In this week’s Torah reading Aharon and his sons begin an inauguration process to become the kohanim, the priests, who will serve in the Mishkan. The process is complicated, and really only interesting if you understand how each of the sacrifices here has some exception to a rule. Since about 30% of my readership is my mom (Hi, mom!) and I’m pretty sure she doesn’t follow that stuff, I shall leave it for a different forum. But there are some things we can glean from this parsha and one of them is this message for our #adulting friends.
Aharon is wearing the beautiful new clothes made with a combination of gold and precious colored threads. His chest-plate has 12 precious stones such as diamond, ruby, onyx and sapphire on it. And his sons, though wearing only white garments, carry themselves in these new clothes like angels. These five people present themselves to Moshe as he begins the sacrificial service that will be the inauguration ceremony. And then at the culmination of the process, Aharon shpritzes them with blood from the sacrifices and some of the anointing oil. Right on their new clothes!

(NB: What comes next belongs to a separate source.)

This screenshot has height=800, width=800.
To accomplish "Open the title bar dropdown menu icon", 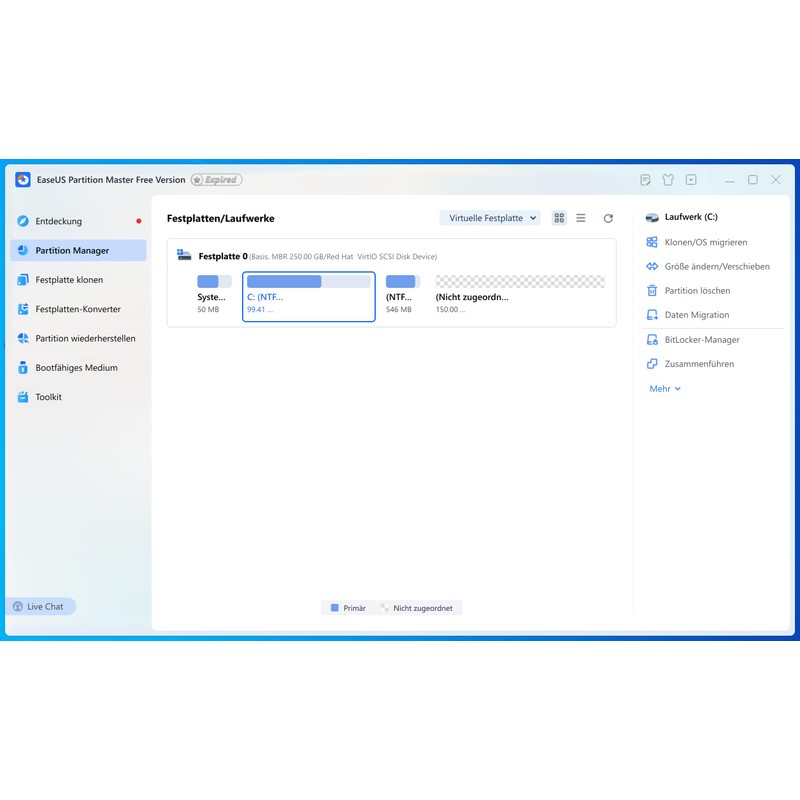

Many years ago a friend of mine (Rabbi Yosef Perlman, if memory serves me) said that the message is that if you are going to get started, and you are going to learn, you have to get dirty.

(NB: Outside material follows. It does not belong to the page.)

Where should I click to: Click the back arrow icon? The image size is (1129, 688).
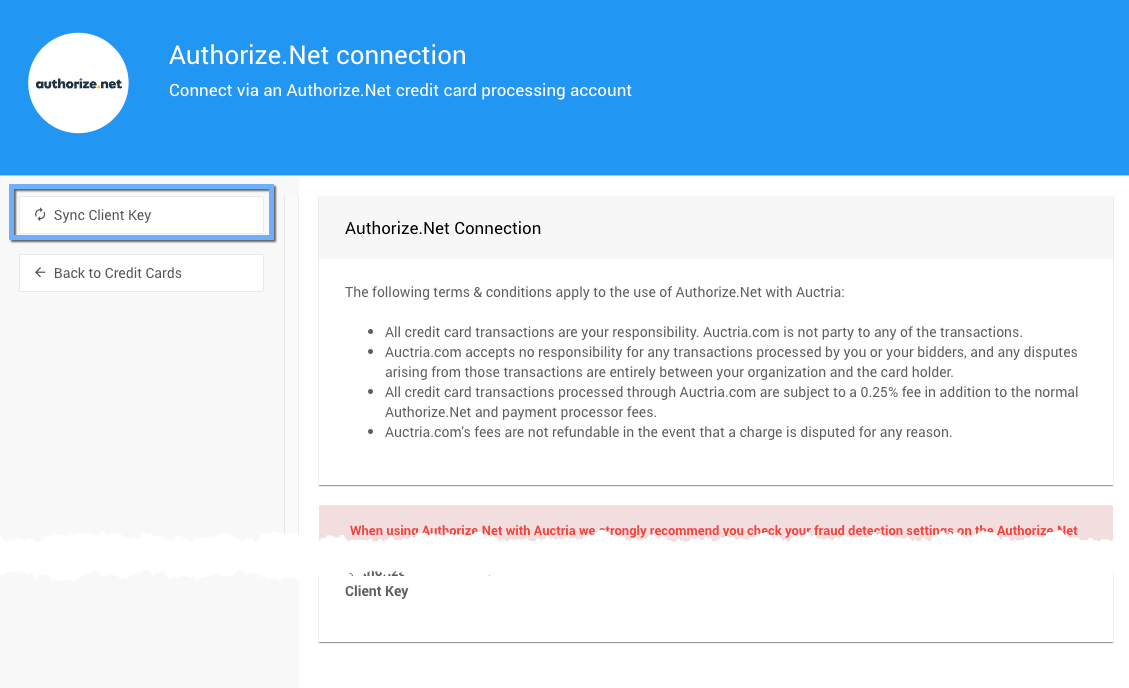click(x=40, y=273)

Certainly Moshe’s sprinkling on them had some lofty purpose and help seal their status as the chosen family from among the chosen people. But it certainly also had a practical result. They got started. They were in it. Once your new tunic has some blood on it, you have nothing left to worry about. Just role your sleeves up and get kohaining.
And that I think is the lesson for those of you suffering from #adulting problems. No one is going to prepare you for all of life’s vicissitudes. You just have to be an adult. Let me tell you something; no one prepares you to ride in an ambulance with your 10-year-old daughter to a burn unit. And no one prepares you to see your 18-year-old son suffering with nerve pain. And no one prepares you to see a parent fading away into the shadow of dementia. You just do it. And once you start conquering those problems on your own, you won’t need to tell everyone you found just the right color hand towels.
My blessing to you all is that you feel confident facing new challenges, that you grow from the failures and the successes, and that you never have to change a tire on the Cross Island.